* _Reading text_
● ● ● ●

The bulk endpoint accepts up to 100 files per call. Chunk your uploads accordingly.

Handling extraction failures in a batch

In a large batch run, some documents will fail - blurry scans, corrupted PDFs, or documents that simply cannot be parsed with high confidence. Build your pipeline to expect this:

// Webhook handler
app.post('/hooks/quixyl', (req, res) => {
	const event = req.body;

	switch (event.event) {
		case 'extraction.complete':
			await postToERP(event.data);
			break;
		case 'extraction.failed':
			await createReviewTask(event.extraction_id, event.error_code);
			break;
		case 'review.required':
			await routeToHumanReview(event.extraction_id, event.flagged_fields);
			break;
	}

	res.sendStatus(200);
});

A well-designed pipeline treats review.required as a normal event path, not an error state. Aim for a target review rate of under 5% - if you are seeing higher, adjust your confidence thresholds or add vendor-specific templates.

● ● ● ●

Items from a data source
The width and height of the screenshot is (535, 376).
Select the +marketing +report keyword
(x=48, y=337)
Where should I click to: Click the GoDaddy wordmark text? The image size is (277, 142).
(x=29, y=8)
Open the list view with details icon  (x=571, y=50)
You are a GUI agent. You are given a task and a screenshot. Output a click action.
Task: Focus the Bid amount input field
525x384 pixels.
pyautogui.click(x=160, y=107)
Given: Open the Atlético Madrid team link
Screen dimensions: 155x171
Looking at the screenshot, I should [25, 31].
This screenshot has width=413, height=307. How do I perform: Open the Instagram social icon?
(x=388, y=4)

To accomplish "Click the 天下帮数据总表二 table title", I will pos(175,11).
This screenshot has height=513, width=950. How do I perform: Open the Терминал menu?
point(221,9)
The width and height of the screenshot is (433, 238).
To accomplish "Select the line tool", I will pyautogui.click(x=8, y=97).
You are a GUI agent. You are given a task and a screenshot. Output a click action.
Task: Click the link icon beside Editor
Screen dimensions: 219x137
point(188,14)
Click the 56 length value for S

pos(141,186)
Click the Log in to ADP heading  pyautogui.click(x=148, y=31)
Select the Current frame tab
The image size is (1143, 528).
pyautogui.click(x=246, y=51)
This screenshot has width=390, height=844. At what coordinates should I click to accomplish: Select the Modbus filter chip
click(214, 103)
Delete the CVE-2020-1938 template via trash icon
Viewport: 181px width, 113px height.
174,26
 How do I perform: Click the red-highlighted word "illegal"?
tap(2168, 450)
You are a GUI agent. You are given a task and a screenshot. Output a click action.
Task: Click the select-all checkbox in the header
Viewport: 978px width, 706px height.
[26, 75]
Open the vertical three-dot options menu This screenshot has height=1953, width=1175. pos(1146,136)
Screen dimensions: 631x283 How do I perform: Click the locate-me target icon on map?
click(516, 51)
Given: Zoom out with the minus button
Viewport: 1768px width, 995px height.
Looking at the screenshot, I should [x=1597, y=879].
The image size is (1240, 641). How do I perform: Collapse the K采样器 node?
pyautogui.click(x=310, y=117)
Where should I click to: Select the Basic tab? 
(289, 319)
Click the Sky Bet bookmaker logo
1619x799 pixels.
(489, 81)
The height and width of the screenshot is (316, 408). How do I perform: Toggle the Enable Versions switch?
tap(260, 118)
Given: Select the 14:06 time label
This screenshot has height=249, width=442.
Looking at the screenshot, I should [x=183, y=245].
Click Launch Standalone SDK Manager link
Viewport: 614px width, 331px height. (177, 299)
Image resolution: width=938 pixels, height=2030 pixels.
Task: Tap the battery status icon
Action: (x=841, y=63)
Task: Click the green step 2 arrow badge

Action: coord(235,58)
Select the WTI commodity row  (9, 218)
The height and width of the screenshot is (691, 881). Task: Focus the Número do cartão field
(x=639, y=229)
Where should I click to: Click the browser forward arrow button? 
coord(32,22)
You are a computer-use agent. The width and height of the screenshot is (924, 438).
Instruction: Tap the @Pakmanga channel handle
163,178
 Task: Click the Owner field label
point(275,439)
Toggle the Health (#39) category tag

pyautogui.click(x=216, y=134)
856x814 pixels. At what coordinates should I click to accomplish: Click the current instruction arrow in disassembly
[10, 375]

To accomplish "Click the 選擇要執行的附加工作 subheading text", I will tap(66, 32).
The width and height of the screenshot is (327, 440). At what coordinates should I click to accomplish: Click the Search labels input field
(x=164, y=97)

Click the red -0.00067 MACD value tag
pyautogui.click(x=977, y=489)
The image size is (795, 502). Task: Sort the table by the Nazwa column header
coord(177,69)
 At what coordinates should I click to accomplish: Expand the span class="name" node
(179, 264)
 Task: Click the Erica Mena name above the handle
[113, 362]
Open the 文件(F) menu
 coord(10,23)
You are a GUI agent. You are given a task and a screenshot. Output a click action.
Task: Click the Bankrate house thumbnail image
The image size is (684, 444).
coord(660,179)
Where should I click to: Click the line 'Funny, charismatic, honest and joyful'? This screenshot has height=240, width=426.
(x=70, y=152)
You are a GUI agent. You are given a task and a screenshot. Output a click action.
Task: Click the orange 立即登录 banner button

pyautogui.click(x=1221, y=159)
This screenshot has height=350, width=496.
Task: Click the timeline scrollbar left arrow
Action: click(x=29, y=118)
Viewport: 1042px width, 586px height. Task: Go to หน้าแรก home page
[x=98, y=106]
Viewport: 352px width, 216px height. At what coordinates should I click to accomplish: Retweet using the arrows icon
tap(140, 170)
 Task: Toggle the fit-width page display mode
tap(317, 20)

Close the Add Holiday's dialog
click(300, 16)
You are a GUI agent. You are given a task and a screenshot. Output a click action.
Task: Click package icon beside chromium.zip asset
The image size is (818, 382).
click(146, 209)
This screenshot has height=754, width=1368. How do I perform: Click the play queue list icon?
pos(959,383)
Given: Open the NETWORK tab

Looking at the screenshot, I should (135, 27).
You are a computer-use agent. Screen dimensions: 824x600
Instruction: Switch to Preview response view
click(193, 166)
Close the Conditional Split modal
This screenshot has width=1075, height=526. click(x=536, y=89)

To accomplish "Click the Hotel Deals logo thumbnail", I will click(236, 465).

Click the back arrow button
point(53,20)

● ● ● ●

* _What you need to do_
1) Can you switch "keyword" to "search term" in the records, from the start of the records through the line holding "Open the list", both included, and return only those lines with everything else unchanged?
2) How would the text on handling extraction failures in a batch continue from its last sentence?
The text and the records have no connection to each other.

* _Answers for the tasks_
1)
The width and height of the screenshot is (535, 376).
Select the +marketing +report search term
(x=48, y=337)
Where should I click to: Click the GoDaddy wordmark text? The image size is (277, 142).
(x=29, y=8)
Open the list view with details icon  (x=571, y=50)

2)
Audit trail for split documents

When Quixyl splits a batch PDF, the extraction record for each child document keeps a reference to the source file:

{
  "id": "ext_01HXYZ442B3R",
  "source_file": "s3://your-bucket/batch-2026-02.pdf",
  "source_pages": [3, 4],
  "document_type": "invoice",
  ...
}

This means you can always trace any extracted record back to the exact pages in the original file - essential for audit purposes.

Summary

Scenario	Recommended approach
Single invoices under 10 pages	Synchronous endpoint
Multi-page invoices	Async endpoint + webhook
Mixed-document batch PDFs	Bulk + `auto_split` + webhook
High-volume overnight run	Bulk + async + webhook, pre-split if boundaries are known
Unknown document types	`document_type=auto` (default)